Собрание сочинений. Т. 5. Странствующий подмастерье. Маркиз де Вильмер
Шрифт:
— Прекрасная речь, что и говорить, — сказал он, — такой проповеди не услышишь, пожалуй, и в церкви. Что же, если считать, что главная добродетель подмастерья — это читать книги да говорить как по-писаному, тогда честь и слава вам, земляк Вильпрё Чертежник! Человек вы ученый, куда уж нам до вас! Имей вы дело с женщинами, вы того и гляди довели бы их до слез. Но мы мужчины, и мы сыны Соломоновы, а главная добродетель подмастерья — быть преданным своему обществу душой и телом, затыкать рот его недругам, защищать его; а потому стыд и позор вам, земляк Вильпрё! Вы заслуживаете самого сурового осуждения… Как? Мы слушаем здесь советы, подсказанные трусливой осторожностью, и молчим?! Нам предлагают пренебречь своей честью, простить убийцам братьев наших, подставить щеку для новых пощечин, чуть ли не вычеркнуть само наше имя из числа странствующих подмастерьев, и мы это терпим? Земляк Вильпрё, как видите, мы говорим с вами по возможности вежливо, сдержанно; как видите, мы чтим наш союз и свято блюдем законы братства, связывающие его подмастерьев, а не то вас объявили бы безумцем и не стали слушать или вышвырнули вон как предателя. Но у вас прекрасная репутация, вы были облечены в нашем союзе высоким доверием, и потому мы готовы верить, что намерения у вас добрые. Только разум ваш заблудился
Вслед за ним выступили другие, еще более непримиримые ораторы, перещеголявшие первого в выражении своего негодования, и начался яростный спор с Пьером Гюгененом. Он отвечал всем спокойно, снося упреки, обвинения и угрозы с покорностью мученика и твердостью стоика. Говорил он прекрасно, всячески разнообразя свои аргументы, и, применяясь к уровню своих противников, каждому старался отвечать понятным тому языком.

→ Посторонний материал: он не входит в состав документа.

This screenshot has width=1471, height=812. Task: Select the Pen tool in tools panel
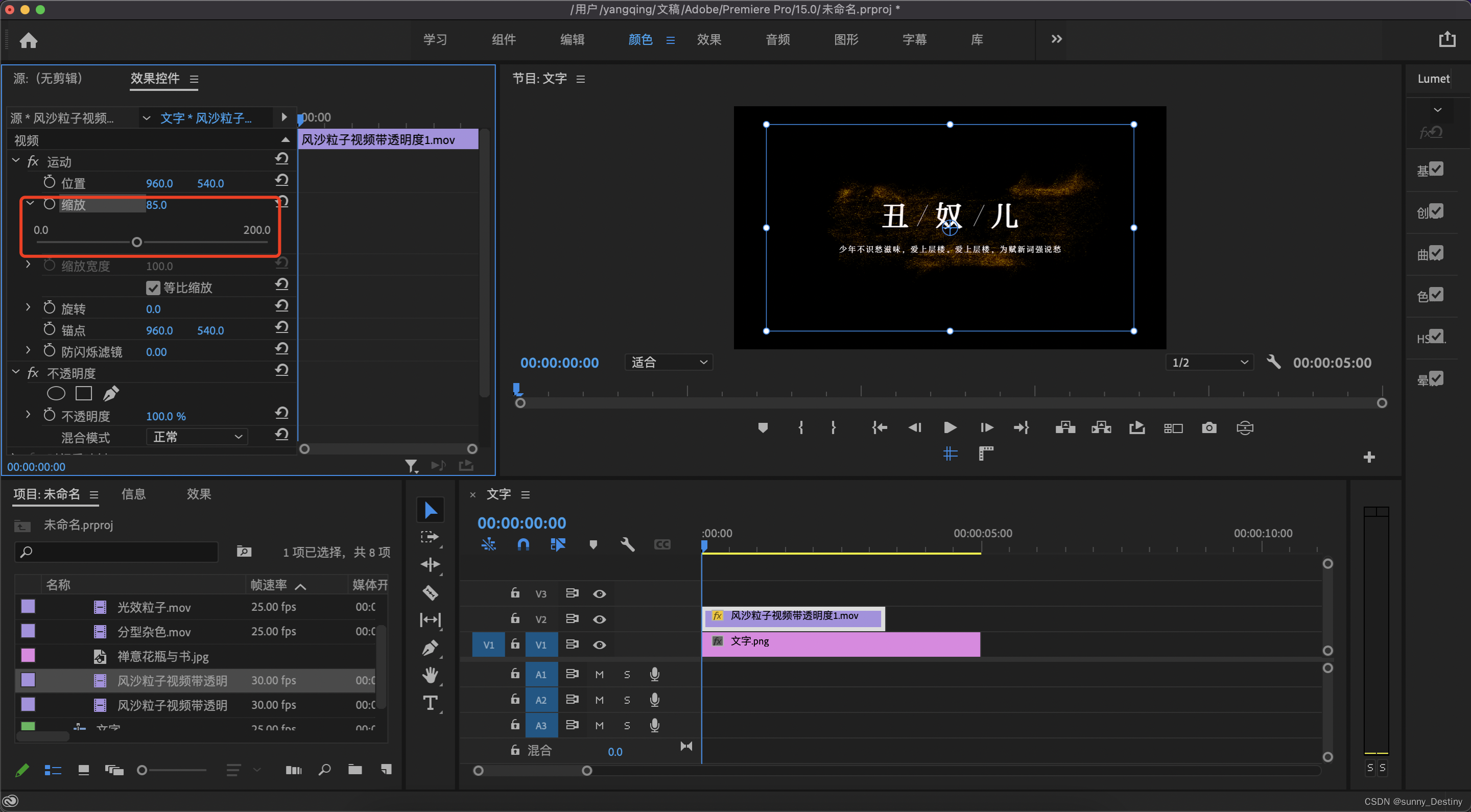click(x=430, y=648)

Но он замечал с душевной болью, как постепенно тает число его единомышленников, и уже ожидал прямых оскорблений, ибо обстановка все накалялась и никакая истина не властна была теперь над душами этих ожесточившихся, пришедших в исступление людей. Наконец, с большим трудом добившись тишины, в защиту Пьера Гюгенена выступил старейшина.

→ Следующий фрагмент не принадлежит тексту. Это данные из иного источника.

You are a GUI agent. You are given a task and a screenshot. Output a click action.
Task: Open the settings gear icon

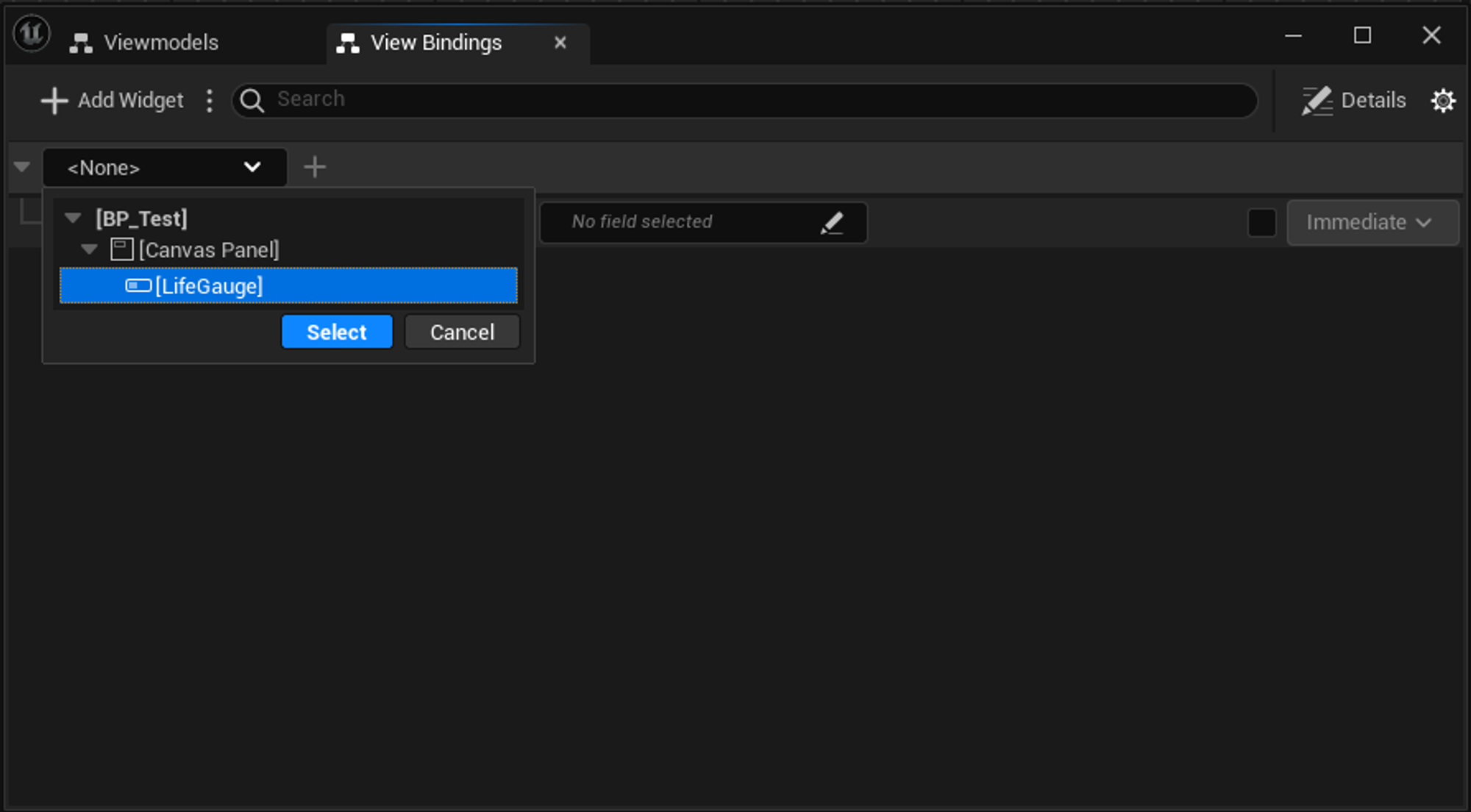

— Я слишком хорошо знаю его, — сказал он, — чтобы усомниться в его честности. И если бы хоть тень недоверия к нему посмела проникнуть в мое сердце, я бы, вероятно, тут же на коленях стал просить у него прощения. Уж если кто достоин здесь сурового осуждения, так это тот, кто позволит себе оскорбить его. Все, что Вильпрё здесь говорил, подсказано ему его совестью, и во многом я с ним согласен. Тем не менее в теперешних наших обстоятельствах его идеи неприменимы. Предлагаю поэтому перейти к другим вопросам. Но я требую раз и навсегда, чтобы у нас соблюдалась свобода мнений. Оспаривая то, с чем вы не согласны, следует делать это не столь резко и грубо. Не огорчайтесь, земляк Вильпрё, что ваша речь встретила столь резкие возражения. Кое в чем вы ошибаетесь, но некоторые высказанные вами истины останутся запечатленными во многих дружественных вам сердцах, в том числе и в моем. И будьте уверены, они оставят свой след и в душах наших противников, даже наиболее непримиримых. Быть может, та идея мира и единения, которую вы столь мужественно провозглашали здесь сегодня, когда-нибудь, в более счастливые для всех нас времена, встретит большее сочувствие. Однако мне понравились ваши речи, я нахожу, что книжная премудрость не мешает вам иметь сердце… А теперь приступим к обсуждению вопросов, которые являются для нас нынче самыми важными, и если участвовать в нем противно вашим убеждениям, можете покинуть собрание. Мы просим вас, однако, не уходить из города, пока трудное положение, в котором мы оказались, так или иначе не разрешится. Если дело дойдет до новых столкновений и союз прикажет вам идти сражаться, вы ведь не посрамите звания храброго воина армии Соломоновой, не так ли?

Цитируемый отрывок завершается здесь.